Performance and Scalability Issues
The main issues that can affect performance of your ASP.NET application are summarized below. In this series we will provide information to prevent or resolve each of these issues.
- Resource affinity. Resource affinity can prevent you from adding more servers, or resource affinity can reduce the benefits of adding more CPUs and memory. Resource affinity occurs when code needs a specific thread, CPU, component instance, or server.
- Excessive allocations. Applications that allocate memory excessively on a per-request basis consume memory and create additional work for garbage collection. The additional garbage collection work increases CPU utilization. These excessive allocations may be caused by temporary allocations. For example, the excessive allocations may be caused by excessive string concatenation that uses the += operator in a tight loop.
- Failure to share expensive resources. Failing to call the Dispose or Close method to release expensive resources, such as database connections, may lead to resource shortages. Closing or disposing resources permits the resources to be reused more efficiently.

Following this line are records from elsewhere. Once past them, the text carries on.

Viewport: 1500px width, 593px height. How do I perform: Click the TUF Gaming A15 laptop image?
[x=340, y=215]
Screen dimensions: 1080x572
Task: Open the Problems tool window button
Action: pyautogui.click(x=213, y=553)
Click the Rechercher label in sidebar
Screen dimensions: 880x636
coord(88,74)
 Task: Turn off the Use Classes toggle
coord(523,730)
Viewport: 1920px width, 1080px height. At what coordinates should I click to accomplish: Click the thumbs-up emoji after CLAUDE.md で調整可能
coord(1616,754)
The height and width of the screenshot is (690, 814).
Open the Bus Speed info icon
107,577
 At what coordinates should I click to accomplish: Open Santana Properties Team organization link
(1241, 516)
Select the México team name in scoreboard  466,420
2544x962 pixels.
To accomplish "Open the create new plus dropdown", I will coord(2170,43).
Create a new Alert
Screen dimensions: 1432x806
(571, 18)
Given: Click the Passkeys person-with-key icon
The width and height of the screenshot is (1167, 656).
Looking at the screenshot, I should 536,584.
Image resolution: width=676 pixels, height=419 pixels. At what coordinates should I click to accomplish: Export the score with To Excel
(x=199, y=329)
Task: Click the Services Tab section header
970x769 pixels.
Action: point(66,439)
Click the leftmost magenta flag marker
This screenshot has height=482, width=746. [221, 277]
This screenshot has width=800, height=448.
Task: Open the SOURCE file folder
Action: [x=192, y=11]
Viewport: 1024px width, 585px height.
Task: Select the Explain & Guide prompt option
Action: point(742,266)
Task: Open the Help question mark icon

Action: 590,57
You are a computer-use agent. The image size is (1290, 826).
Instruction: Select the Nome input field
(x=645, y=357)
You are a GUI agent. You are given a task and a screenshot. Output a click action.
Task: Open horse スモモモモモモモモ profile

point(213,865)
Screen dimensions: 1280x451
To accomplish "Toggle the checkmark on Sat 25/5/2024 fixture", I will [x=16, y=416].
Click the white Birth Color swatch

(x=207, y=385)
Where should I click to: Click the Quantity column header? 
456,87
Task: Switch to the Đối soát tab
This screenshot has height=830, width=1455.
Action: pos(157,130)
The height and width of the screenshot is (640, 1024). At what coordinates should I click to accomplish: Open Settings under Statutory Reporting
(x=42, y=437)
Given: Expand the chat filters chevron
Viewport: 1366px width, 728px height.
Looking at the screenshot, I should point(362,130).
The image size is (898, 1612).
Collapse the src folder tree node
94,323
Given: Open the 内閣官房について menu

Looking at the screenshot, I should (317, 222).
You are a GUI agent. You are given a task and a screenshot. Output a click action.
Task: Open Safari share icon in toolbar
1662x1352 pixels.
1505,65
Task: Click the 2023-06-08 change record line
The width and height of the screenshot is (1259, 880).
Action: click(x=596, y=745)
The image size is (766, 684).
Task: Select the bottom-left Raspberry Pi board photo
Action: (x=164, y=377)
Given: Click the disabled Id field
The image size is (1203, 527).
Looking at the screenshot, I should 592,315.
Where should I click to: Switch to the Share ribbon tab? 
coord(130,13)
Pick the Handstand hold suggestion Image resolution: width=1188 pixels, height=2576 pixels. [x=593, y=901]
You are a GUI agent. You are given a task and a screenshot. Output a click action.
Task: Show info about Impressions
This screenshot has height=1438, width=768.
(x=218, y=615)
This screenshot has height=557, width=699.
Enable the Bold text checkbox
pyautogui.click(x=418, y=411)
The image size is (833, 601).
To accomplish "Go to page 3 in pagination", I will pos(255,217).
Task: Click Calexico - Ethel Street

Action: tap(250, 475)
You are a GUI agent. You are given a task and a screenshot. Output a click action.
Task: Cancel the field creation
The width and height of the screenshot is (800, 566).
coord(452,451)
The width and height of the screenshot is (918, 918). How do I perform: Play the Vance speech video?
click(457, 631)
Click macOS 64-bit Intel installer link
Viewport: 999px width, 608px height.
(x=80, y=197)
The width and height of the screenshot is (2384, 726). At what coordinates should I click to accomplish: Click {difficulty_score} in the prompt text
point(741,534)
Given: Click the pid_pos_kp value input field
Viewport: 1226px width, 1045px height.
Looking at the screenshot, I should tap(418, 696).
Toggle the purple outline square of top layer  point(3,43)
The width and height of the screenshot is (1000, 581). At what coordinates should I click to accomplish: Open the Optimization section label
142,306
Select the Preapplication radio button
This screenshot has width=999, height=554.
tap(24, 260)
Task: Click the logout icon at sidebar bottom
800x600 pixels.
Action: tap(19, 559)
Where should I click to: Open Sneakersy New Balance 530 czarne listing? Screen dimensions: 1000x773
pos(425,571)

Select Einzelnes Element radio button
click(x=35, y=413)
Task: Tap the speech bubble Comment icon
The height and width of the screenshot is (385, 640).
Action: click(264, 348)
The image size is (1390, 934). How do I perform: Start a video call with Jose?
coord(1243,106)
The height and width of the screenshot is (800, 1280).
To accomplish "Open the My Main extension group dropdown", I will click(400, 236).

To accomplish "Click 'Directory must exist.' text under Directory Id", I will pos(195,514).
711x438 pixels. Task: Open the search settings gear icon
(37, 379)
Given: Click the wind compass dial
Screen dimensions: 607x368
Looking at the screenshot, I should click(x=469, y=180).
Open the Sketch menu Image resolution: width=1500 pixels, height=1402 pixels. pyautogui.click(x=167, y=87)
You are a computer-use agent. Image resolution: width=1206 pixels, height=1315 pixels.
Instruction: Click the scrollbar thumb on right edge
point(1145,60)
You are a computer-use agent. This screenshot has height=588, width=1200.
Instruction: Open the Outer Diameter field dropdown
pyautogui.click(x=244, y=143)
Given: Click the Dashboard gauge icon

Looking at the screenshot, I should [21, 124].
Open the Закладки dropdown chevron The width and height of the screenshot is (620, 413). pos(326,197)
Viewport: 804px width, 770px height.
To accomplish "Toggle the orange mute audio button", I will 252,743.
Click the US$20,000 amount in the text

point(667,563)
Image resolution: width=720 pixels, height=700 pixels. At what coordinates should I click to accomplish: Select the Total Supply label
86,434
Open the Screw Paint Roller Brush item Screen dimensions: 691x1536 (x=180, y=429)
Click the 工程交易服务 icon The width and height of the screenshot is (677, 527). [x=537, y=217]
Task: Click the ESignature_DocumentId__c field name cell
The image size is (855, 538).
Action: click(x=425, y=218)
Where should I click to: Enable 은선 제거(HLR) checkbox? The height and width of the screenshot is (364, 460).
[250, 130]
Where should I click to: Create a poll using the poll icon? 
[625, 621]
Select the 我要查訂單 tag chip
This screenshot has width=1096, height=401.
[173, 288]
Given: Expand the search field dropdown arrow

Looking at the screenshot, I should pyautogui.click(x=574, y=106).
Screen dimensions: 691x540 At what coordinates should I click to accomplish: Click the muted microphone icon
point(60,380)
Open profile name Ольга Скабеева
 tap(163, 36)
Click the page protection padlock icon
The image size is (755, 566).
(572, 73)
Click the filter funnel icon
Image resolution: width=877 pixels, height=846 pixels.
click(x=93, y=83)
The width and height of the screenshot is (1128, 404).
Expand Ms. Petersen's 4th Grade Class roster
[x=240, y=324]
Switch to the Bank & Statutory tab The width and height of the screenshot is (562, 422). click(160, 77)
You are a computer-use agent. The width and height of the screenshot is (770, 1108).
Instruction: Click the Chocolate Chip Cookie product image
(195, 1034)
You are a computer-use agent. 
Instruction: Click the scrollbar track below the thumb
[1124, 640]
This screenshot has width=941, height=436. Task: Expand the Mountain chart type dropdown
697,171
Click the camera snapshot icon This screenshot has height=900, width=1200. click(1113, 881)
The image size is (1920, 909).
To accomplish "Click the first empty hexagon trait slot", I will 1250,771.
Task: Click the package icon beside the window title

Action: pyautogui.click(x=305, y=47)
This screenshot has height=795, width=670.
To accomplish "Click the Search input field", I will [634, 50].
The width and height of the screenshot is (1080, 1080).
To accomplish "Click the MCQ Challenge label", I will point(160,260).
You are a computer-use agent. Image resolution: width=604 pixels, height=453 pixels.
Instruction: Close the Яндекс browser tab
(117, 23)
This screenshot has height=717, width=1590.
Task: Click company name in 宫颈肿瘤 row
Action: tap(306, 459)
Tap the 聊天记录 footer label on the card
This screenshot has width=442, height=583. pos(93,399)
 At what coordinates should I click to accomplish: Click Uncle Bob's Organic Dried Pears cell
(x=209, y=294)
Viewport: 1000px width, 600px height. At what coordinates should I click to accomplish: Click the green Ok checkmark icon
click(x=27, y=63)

- Blocking operations. The single thread that handles an ASP.NET request is blocked from servicing additional user requests while the thread is waiting for a downstream call to return. Calls to long-running stored procedures and remote objects may block a thread for a significant amount of time.
- Misusing threads. Creating threads for each request incurs thread initialization costs that can be avoided. Also, using single-threaded apartment (STA) COM objects incorrectly may cause multiple requests to queue up. Multiple requests in the queue slow performance and create scalability issues.
- Making late-bound calls. Late-bound calls require extra instructions at runtime to identify and load the code to be run. Whether the target code is managed or unmanaged, you should avoid these extra instructions.
- Misusing COM interop. COM interop is generally very efficient, although many factors affect its performance. These factors include the size and type of the parameters that you pass across the managed/unmanaged boundary and crossing apartment boundaries. Crossing apartment boundaries may require expensive thread switches.
- Large pages. Page size is affected by the number and the types of controls on the page. Page size is also affected by the data and images that you use to render the page. The more data you send over the network, the more bandwidth you consume. When you consume high levels of bandwidth, you are more likely to create a bottleneck.
- Failure to use data caching appropriately. Failure to cache static data, caching too much data so that the items get flushed out, caching user data instead of application-wide data, and caching infrequently used items may limit your system’s performance and scalability.
- Failure to use output caching appropriately. If you do not use output caching or if you use it incorrectly, you can add avoidable strain to your Web server.
- Inefficient rendering. Interspersing HTML and server code, performing unnecessary initialization code on page postback, and late-bound data binding may all cause significant rendering overhead. This may decrease the perceived and true page performance.